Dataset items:
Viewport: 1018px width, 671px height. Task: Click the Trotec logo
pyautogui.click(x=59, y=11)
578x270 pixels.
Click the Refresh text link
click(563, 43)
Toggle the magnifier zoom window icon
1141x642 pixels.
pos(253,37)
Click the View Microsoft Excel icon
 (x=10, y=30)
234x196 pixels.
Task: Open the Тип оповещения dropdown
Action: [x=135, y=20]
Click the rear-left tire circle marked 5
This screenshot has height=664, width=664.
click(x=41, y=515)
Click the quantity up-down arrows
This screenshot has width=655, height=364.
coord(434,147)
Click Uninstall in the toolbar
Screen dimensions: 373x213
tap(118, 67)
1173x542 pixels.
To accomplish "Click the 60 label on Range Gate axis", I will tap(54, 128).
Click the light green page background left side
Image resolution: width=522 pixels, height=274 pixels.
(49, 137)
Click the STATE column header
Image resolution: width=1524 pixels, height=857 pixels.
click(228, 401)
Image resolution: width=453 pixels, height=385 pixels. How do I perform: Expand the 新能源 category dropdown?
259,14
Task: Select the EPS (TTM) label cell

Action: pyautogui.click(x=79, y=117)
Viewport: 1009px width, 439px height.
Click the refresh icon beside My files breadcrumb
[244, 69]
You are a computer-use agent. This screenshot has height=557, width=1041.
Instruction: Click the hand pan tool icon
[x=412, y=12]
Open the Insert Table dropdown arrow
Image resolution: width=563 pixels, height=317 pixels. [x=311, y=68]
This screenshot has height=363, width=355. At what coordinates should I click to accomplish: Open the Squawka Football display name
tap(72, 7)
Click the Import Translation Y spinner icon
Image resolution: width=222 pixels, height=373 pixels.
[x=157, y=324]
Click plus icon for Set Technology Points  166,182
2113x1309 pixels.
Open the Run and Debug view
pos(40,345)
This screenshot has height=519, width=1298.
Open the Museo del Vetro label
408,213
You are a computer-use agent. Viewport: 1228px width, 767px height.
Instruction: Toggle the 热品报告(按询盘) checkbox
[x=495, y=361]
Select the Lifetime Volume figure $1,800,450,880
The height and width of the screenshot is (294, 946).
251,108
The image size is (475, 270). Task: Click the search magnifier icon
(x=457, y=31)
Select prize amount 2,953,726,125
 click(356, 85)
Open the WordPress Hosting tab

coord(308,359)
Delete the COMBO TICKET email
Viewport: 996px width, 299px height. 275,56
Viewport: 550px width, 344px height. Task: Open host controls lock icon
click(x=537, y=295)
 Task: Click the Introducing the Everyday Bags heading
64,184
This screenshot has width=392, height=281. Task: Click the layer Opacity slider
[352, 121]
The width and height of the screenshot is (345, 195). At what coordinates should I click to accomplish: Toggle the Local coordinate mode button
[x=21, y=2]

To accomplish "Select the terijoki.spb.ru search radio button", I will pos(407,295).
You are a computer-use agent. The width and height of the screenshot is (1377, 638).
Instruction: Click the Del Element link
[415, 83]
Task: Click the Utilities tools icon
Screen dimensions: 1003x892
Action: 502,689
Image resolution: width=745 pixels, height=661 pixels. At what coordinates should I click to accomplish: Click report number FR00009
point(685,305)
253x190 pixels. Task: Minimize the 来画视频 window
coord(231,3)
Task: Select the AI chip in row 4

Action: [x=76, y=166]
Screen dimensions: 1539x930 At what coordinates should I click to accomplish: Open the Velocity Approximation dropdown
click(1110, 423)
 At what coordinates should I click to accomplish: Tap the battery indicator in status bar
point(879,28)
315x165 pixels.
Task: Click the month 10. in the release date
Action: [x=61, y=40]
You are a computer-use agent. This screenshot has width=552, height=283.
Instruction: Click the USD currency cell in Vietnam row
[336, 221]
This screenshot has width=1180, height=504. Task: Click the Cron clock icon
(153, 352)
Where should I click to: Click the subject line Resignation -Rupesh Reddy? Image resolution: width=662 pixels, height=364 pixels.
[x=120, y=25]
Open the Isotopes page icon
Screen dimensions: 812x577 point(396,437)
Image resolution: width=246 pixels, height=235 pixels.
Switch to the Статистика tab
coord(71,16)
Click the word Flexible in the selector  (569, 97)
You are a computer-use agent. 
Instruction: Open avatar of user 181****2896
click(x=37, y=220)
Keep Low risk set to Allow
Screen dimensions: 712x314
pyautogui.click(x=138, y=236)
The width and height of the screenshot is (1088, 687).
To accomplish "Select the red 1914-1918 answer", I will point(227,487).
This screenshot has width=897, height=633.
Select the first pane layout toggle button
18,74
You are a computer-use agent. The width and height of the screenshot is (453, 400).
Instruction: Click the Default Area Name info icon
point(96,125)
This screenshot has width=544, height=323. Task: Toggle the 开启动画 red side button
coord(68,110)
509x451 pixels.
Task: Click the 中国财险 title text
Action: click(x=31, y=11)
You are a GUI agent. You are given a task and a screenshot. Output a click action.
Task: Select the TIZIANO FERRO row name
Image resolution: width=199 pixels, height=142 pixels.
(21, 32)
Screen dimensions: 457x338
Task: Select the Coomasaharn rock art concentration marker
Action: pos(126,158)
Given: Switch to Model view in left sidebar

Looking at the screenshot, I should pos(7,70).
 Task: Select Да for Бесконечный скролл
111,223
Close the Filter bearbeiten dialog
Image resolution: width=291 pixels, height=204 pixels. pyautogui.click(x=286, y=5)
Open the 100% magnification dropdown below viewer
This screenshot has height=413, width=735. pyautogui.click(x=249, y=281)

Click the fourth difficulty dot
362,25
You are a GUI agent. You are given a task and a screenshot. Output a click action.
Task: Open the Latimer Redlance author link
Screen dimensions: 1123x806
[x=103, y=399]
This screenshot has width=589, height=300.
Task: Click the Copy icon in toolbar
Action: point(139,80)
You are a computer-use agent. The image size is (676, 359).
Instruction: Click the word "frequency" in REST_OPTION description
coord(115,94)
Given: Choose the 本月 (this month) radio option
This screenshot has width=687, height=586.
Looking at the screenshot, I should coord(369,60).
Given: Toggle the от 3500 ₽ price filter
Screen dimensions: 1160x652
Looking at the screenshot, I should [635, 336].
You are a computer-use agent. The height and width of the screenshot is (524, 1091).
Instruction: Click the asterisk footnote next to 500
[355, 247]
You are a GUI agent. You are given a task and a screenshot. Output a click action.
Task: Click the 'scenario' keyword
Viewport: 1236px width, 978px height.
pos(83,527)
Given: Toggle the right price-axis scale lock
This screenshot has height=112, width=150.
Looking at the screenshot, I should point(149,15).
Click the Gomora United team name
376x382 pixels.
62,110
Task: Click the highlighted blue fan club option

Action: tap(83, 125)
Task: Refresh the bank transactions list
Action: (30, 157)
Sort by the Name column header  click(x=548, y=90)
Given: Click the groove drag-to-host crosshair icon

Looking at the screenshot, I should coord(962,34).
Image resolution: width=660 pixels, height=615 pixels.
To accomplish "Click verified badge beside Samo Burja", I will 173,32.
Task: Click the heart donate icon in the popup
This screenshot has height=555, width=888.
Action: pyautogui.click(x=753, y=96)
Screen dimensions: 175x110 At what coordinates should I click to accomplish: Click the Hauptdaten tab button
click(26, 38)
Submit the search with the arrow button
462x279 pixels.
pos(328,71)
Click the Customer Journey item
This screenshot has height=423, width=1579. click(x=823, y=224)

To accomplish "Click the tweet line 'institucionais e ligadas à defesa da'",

## TASK DIRECTIONS
Provide the count of lines above containing "axis", without any added words.

## ANSWER TO THIS EXERCISE
2